韓国の朴槿恵大統領が10月16日に訪米して、オバマ大統領との米韓首脳会談に臨む。その朴大統領が最近打ち出している「朝鮮半島の南北統一への準備」に対して、米国の専門家から、日本をあまりにも無視しすぎた内容だという警告が発せられた。米側は最近、朴政権の反日傾向が過剰だと批判している。今回の警告はそうした姿勢の反映だとも言えそうだ。
奇妙なほど語られていない日本の役割
今年8月、朴大統領は朝鮮半島の南北統一に向けた準備作業を検討する統一準備委員会討論会の席で、「来年に統一が実現することもあり得る」と発言して、国内外で波紋を広げた。
同大統領はその後も南北統一を今後の主要外交戦略目標にする姿勢を強めた。10月中旬の米韓首脳会談でも、南北統一という大目標を外交課題として提起する見通しが強い。

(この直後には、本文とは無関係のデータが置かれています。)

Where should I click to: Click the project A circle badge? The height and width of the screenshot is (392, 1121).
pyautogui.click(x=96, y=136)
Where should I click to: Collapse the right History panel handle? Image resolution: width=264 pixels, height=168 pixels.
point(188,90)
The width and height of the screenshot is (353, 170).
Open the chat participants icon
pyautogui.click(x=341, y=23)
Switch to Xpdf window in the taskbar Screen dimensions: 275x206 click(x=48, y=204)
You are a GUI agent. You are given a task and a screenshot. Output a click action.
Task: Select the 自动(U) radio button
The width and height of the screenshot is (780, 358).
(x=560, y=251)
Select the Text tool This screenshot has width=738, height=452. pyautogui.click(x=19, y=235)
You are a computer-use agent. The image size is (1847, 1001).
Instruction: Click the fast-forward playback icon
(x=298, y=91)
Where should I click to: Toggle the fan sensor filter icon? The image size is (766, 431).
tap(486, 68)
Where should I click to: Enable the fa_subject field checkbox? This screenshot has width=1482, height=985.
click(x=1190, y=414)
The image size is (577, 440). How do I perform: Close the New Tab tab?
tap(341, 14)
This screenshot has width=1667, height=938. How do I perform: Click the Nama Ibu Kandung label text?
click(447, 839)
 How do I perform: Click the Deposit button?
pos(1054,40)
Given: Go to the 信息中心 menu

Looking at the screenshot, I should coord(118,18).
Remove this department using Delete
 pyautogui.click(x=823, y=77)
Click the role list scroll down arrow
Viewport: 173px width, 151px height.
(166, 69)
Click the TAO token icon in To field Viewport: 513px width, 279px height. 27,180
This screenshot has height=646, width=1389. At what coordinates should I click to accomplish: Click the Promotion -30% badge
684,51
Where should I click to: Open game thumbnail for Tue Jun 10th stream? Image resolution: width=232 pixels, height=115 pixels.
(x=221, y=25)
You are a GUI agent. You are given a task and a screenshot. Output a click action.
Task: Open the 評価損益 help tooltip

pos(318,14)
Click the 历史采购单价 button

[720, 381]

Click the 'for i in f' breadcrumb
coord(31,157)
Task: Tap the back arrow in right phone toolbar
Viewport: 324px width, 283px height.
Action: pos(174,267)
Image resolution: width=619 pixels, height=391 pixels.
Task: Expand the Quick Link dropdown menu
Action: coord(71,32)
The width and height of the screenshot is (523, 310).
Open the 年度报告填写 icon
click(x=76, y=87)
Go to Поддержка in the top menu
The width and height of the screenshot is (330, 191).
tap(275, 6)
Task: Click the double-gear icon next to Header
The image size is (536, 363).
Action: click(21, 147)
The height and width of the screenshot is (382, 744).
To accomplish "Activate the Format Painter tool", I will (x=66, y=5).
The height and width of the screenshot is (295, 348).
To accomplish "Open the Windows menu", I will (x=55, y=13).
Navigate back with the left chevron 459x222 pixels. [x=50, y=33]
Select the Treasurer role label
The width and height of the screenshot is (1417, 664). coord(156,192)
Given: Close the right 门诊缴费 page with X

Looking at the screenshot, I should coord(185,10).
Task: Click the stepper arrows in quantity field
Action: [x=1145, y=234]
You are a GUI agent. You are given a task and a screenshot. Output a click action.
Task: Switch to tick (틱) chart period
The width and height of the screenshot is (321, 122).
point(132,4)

こうした背景の中で9月下旬、ワシントンの主要研究機関、ヘリテージ財団の朝鮮半島情勢を専門とするブルース・クリングナー上級研究員が「韓国、日本、米国は朝鮮統一のために何をなすべきか」と題する報告書を発表した。同研究員は米国政府の中央情報局(CIA)で長年、朝鮮半島の諸課題を専門に研究してきた。この報告書は訪米を目前にした朴大統領への政策提言という形をとっていた。